Table 1. Sociodemographic Profile of Patients (n=76)

Variable

Frequency (n)

Percentage (%)

Age Group (years)

18–30

12

15.79

31–45

18

23.68

46–60

26

34.21

>60

20

26.32

Gender

Male

42

55.26

Female

34

44.74

Marital Status

Married

58

76.32

Unmarried

10

13.16

Widowed/Divorced

8

10.53

 

Sociodemographic Characteristics

The study included 76 patients with chronic medical illnesses. As shown in Table 1, the majority of participants belonged to the middle-aged group of 46–60 years (34.21%), followed by those aged above 60 years (26.32%). Patients aged 31–45 years accounted for 23.68%, while the youngest age group of 18–30 years comprised 15.79% of the study population. Gender distribution revealed a slight male predominance with 55.26% males and 44.74% females. In terms of marital status, most patients were married (76.32%), whereas 13.16% were unmarried and 10.53% were widowed or divorced. These findings reflect those middle-aged and married individuals formed the bulk of the study cohort.

 

Table 2. Distribution of Chronic Medical Illnesses

Medical Illness

Frequency (n)

Percentage (%)

Diabetes Mellitus

22

28.95

Hypertension

18

23.68

Ischemic Heart Disease

12

15.79

Chronic Kidney Disease

10

13.16

COPD / Chronic Respiratory Illness

8

10.53

Others (e.g., autoimmune, liver)

6

7.89

 

Distribution of Chronic Medical Illnesses

The spectrum of chronic medical conditions is depicted in Table 2. Diabetes mellitus was the most common chronic illness, affecting 28.95% of the patients, followed by hypertension (23.68%). Ischemic heart disease was present in 15.79%, while 13.16% of participants were diagnosed with chronic kidney disease (CKD). Chronic obstructive pulmonary disease (COPD) and other chronic respiratory illnesses were observed in 10.53% of cases. A smaller proportion of patients (7.89%) had other long-standing medical conditions, including autoimmune and chronic liver diseases.
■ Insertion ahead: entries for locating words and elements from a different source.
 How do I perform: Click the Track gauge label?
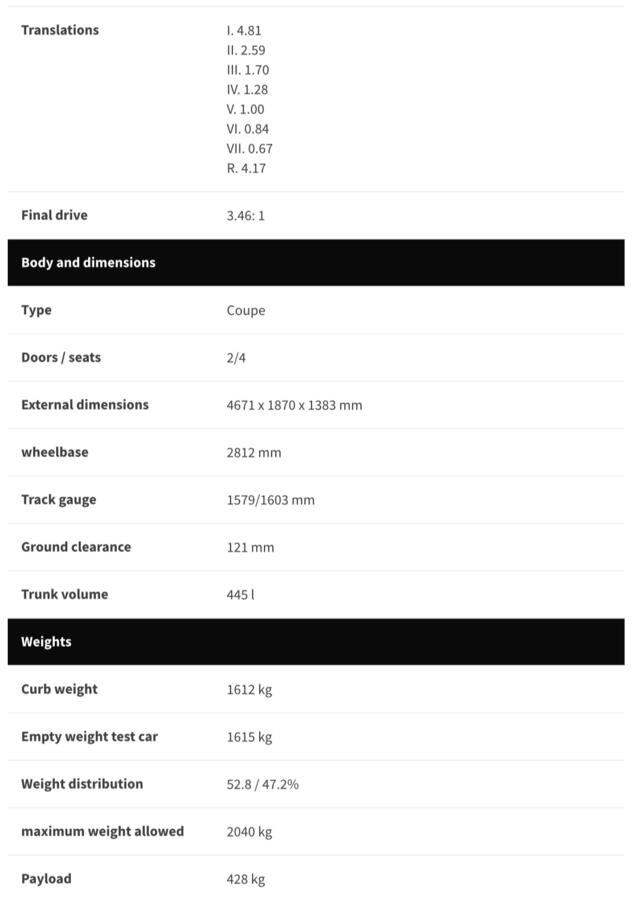59,500
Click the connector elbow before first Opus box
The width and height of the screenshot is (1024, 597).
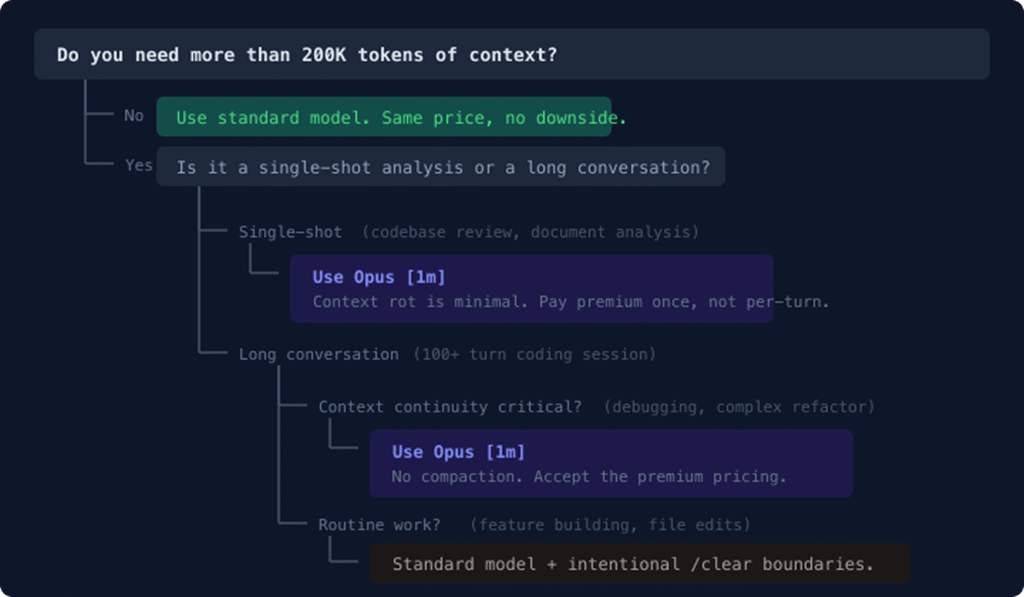(x=264, y=259)
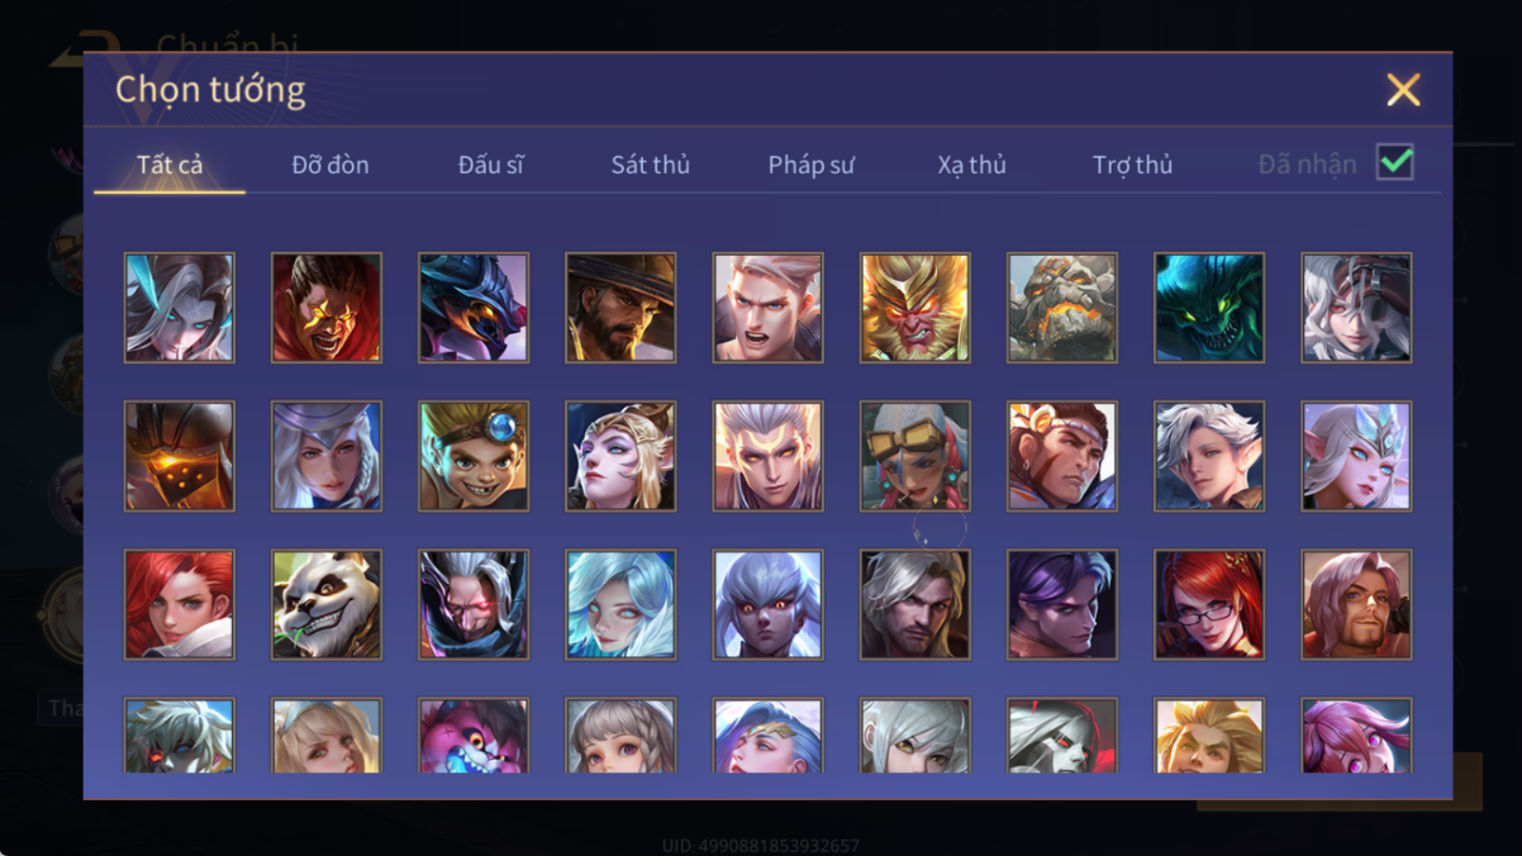Viewport: 1522px width, 856px height.
Task: Select the armored helmet hero with orange visor
Action: 179,456
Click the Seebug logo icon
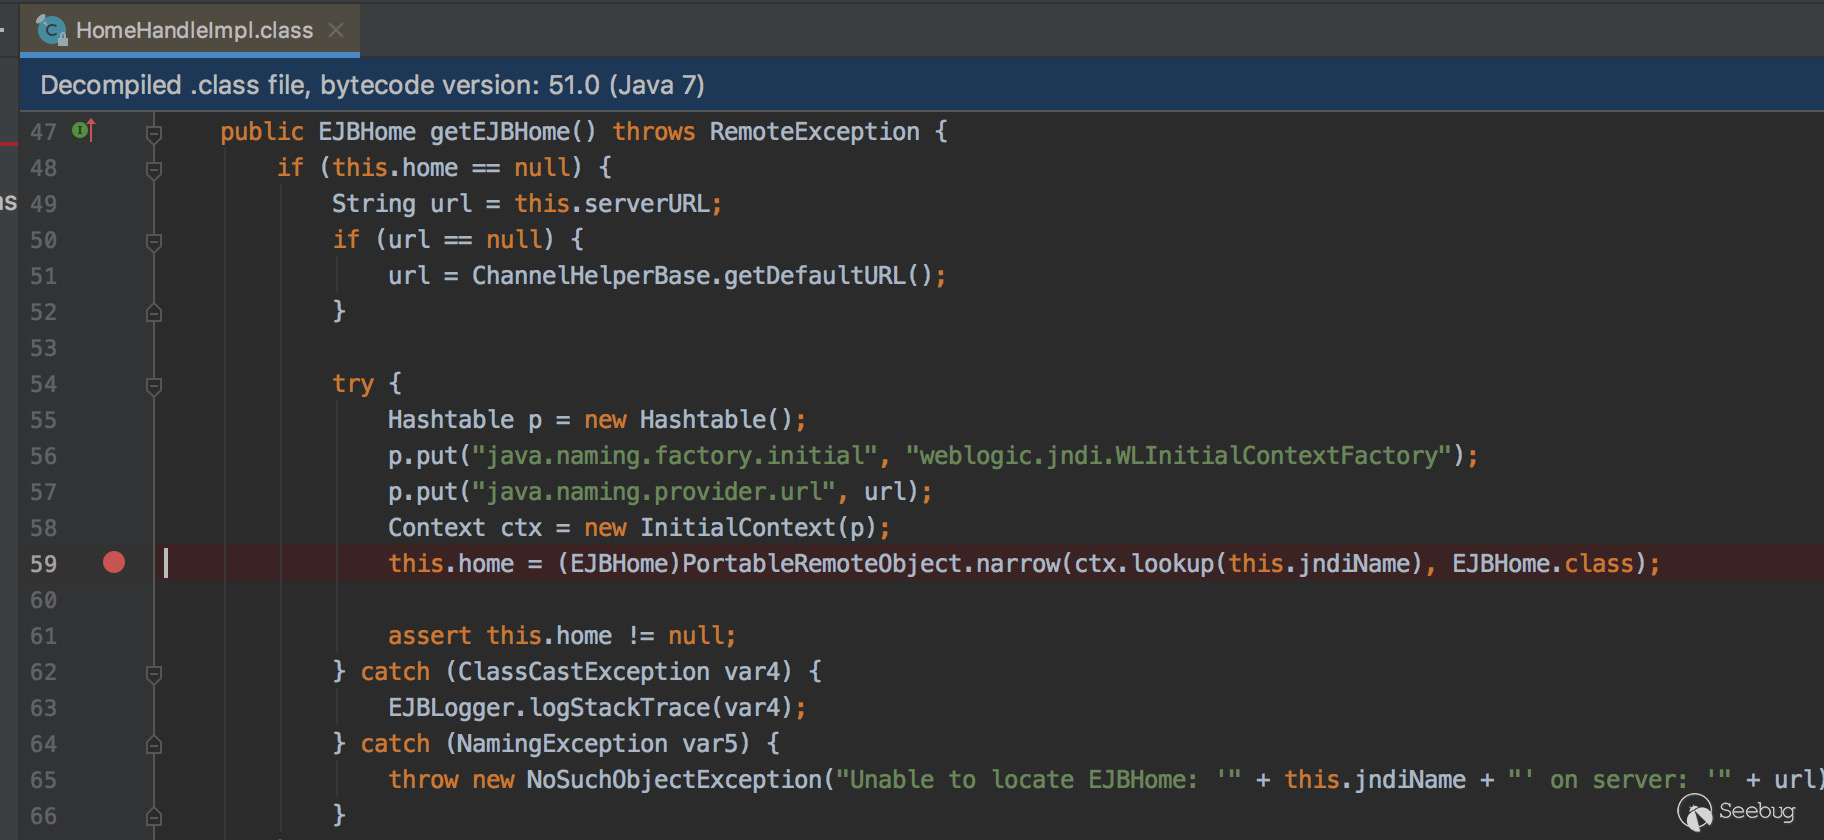The image size is (1824, 840). (1694, 812)
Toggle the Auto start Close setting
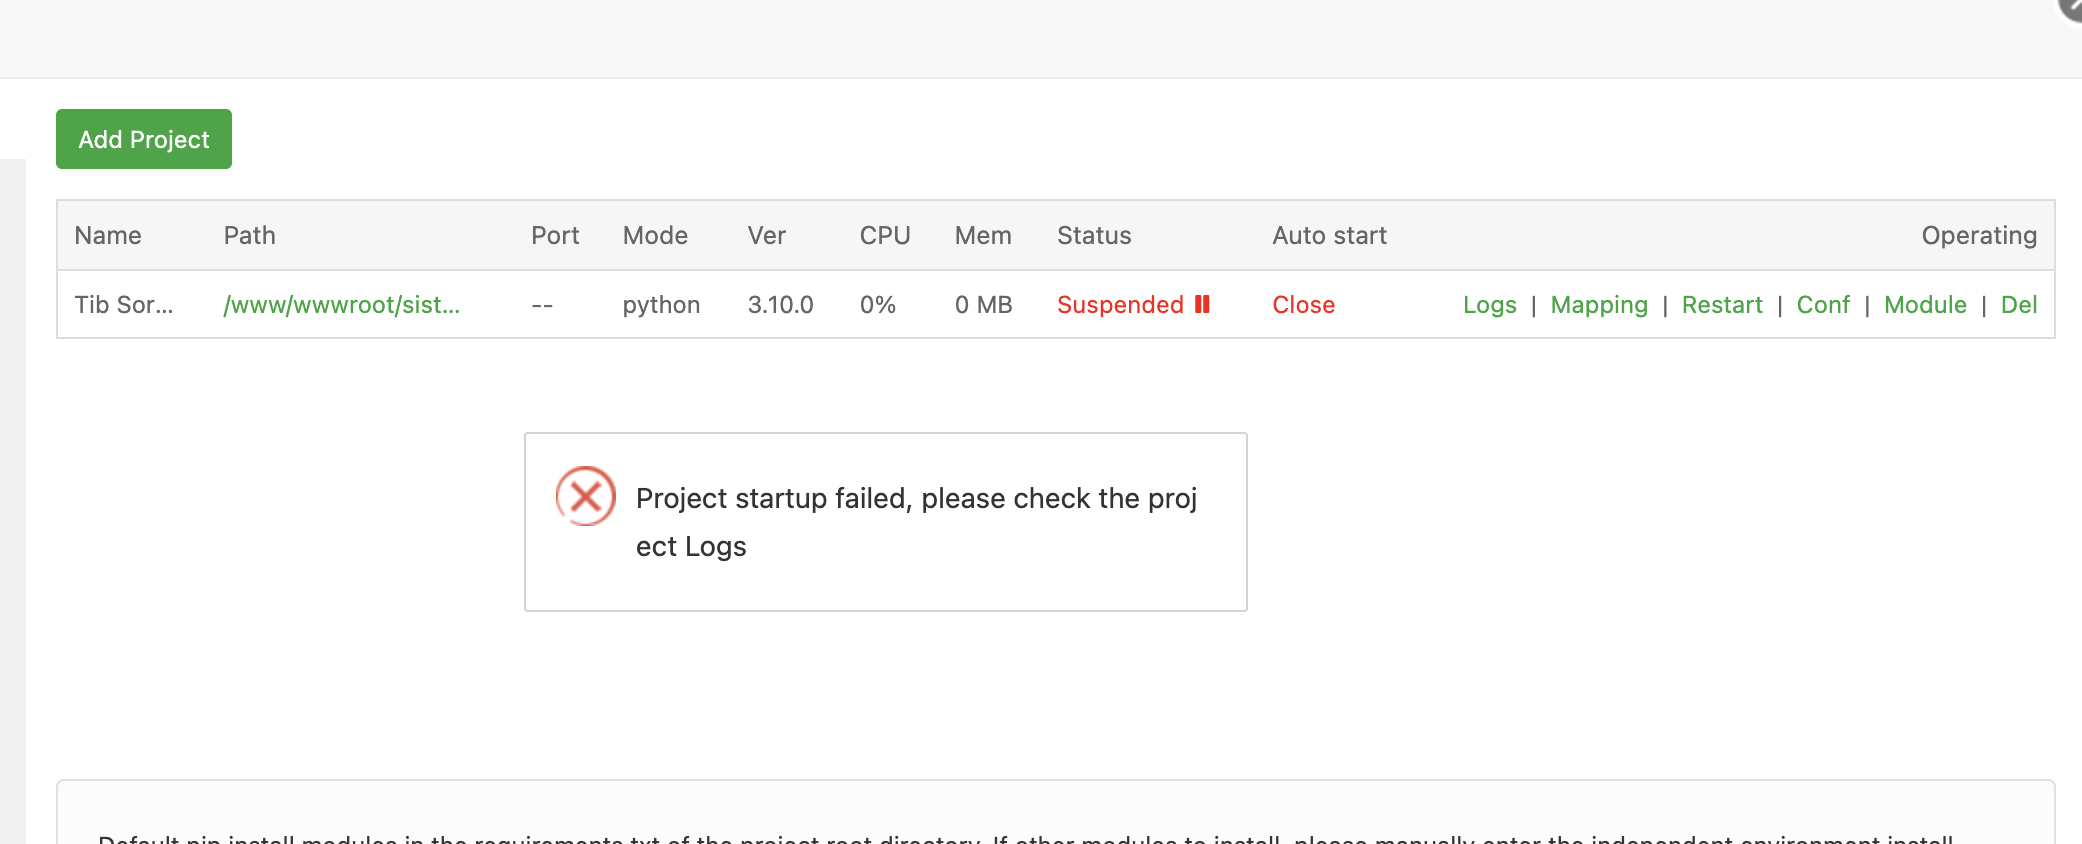2082x844 pixels. [x=1303, y=305]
These data highlight that metabolic and cardiovascular illnesses were the most prevalent underlying chronic conditions among the study population.

 

Table 3. Psychiatric Morbidity among Patients

Psychiatric Disorder (MINI)

Frequency (n)

Percentage (%)

Depression

20

26.32

Anxiety Disorders

14

18.42

Adjustment Disorder

10

13.16

Somatoform Disorders

6

7.89

No Psychiatric Disorder

26

34.21

 

Psychiatric Morbidity

Psychiatric morbidity was observed in a significant proportion of patients, as presented in Table 3. Depression was the most frequent diagnosis, identified in 26.32% of patients, followed by anxiety disorders in 18.42%. Adjustment disorder was diagnosed in 13.16%, while somatoform disorders were seen in 7.89%. Importantly, 34.21% of patients did not meet criteria for any psychiatric disorder. Overall, psychiatric morbidity was present in nearly two-thirds of the sample (65.79%), underscoring the substantial burden of psychological disorders among patients with chronic medical illnesses.

 

Table 4. Association between Gender and Psychiatric Morbidity

Gender

Psychiatric Morbidity Present (n=50)

Absent (n=26)

Total (n=76)

p-value

Male

24 (57.14%)

18 (42.86%)

42

0.041*

Female

26 (76.47%)

8 (23.53%)

34

 

*Chi-square test applied; *p < 0.05 significant

 

Gender and Psychiatric Morbidity

The association between gender and psychiatric morbidity is shown in Table 4. Among females, 76.47% had psychiatric morbidity compared to 57.14% of males. Conversely, psychiatric morbidity was absent in 42.86% of males compared to only 23.53% of females. This association was statistically significant (p = 0.041), suggesting that female patients were more likely to experience psychiatric morbidity than males.

 

Table 5. Type of Chronic Medical Illness and Psychiatric Morbidity

Illness Category

Morbidity Present (n=50)

Morbidity Absent (n=26)

p-value

Diabetes Mellitus

16 (72.73%)

6 (27.27%)

0.032*

Hypertension

10 (55.56%)

8 (44.44%)

0.184

CKD

8 (80.00%)

2 (20.00%)

0.041*

COPD/Respiratory Illness

6 (75.00%)

2 (25.00%)

0.062

IHD

6 (50.00%)

6 (50.00%)

0.271

*Chi-square test applied; *p < 0.05 significant

 

Type of Chronic Medical Illness and Psychiatric Morbidity

As presented in Table 5, psychiatric morbidity was most prevalent among patients with CKD (80.00%) and diabetes mellitus (72.73%). COPD/respiratory illness also showed a high rate (75.00%), though the association narrowly missed statistical significance (p = 0.062). By contrast, patients with ischemic heart disease (50.00%) and hypertension (55.56%) had lower rates of psychiatric morbidity. Statistical analysis demonstrated significant associations for diabetes mellitus (p = 0.032) and CKD (p = 0.041), indicating that these illnesses independently contributed to higher psychiatric morbidity.

 

Table 6. Multiple Logistic Regression Analysis of Factors Associated with Psychiatric Morbidity (n=76)

Predictor Variable

Adjusted OR

95% CI

p-value

Female Gender

2.1

1.05 – 4.75

0.038*

Age > 60 years

1.85

0.92 – 3.96

0.084

Low Socioeconomic Status

2.72

1.14 – 6.48

0.024*

Unemployment

1.95

0.88 – 4.32

0.091

Diabetes Mellitus

2.48

1.09 – 5.65

0.031*

Chronic Kidney Disease

3.12

1.18 – 8.25

0.021*

Duration of Illness > 5yr

1.67

0.78 – 3.59

0.186

*Logistic regression model applied; *p < 0.05 considered statistically significant

 

Predictors of Psychiatric Morbidity (Regression Analysis)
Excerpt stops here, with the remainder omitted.